- _EXERCISE OBJECTIVE_: Reproduce the data verbatim from the line with "Click the Gods Unchained logo icon" to the line with "will click(x=184, y=381).", both of those lines included.

Entries for locating words and elements:
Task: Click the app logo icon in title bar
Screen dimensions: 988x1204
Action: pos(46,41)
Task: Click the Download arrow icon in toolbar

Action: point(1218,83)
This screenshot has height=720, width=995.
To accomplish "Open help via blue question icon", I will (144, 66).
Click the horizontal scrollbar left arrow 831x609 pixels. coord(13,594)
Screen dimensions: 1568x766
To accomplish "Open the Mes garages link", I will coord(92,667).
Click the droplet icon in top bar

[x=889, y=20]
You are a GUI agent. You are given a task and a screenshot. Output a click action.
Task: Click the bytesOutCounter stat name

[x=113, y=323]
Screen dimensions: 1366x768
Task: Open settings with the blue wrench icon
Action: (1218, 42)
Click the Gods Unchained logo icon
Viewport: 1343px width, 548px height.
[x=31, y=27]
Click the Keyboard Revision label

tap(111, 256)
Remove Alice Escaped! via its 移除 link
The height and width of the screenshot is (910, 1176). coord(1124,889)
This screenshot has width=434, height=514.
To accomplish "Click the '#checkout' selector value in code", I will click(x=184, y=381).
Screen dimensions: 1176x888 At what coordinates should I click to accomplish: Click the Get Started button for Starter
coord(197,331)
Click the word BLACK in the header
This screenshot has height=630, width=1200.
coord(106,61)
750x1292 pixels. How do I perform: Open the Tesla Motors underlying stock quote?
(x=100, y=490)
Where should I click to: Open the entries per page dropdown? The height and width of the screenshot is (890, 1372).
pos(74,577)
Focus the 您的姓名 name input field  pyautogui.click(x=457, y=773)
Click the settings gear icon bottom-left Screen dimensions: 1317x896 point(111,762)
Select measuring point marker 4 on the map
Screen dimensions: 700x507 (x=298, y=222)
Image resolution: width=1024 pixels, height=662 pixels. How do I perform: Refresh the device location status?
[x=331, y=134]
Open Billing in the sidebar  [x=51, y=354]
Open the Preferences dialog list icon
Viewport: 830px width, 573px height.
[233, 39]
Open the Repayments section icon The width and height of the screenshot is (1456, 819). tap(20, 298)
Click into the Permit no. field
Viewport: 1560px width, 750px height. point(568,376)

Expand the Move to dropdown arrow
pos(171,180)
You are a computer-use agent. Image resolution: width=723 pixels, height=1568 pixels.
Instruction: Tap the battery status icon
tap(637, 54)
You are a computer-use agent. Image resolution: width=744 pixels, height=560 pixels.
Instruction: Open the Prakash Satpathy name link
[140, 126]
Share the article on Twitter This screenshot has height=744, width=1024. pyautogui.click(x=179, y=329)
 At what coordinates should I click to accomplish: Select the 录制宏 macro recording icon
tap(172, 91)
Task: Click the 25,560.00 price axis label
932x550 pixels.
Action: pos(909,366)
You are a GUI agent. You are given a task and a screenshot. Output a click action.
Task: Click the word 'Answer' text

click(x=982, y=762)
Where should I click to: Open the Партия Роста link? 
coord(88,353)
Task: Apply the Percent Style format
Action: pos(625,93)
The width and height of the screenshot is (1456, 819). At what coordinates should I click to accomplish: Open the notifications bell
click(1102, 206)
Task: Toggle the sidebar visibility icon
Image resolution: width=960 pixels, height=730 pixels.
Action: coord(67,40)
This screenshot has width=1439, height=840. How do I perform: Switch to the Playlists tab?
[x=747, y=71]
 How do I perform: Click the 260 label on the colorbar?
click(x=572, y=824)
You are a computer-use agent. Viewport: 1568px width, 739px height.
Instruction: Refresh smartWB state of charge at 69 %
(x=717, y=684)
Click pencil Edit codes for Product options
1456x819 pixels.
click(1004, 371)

- _OUTPUT_:
Click the Gods Unchained logo icon
Viewport: 1343px width, 548px height.
[x=31, y=27]
Click the Keyboard Revision label

tap(111, 256)
Remove Alice Escaped! via its 移除 link
The height and width of the screenshot is (910, 1176). coord(1124,889)
This screenshot has width=434, height=514.
To accomplish "Click the '#checkout' selector value in code", I will click(x=184, y=381).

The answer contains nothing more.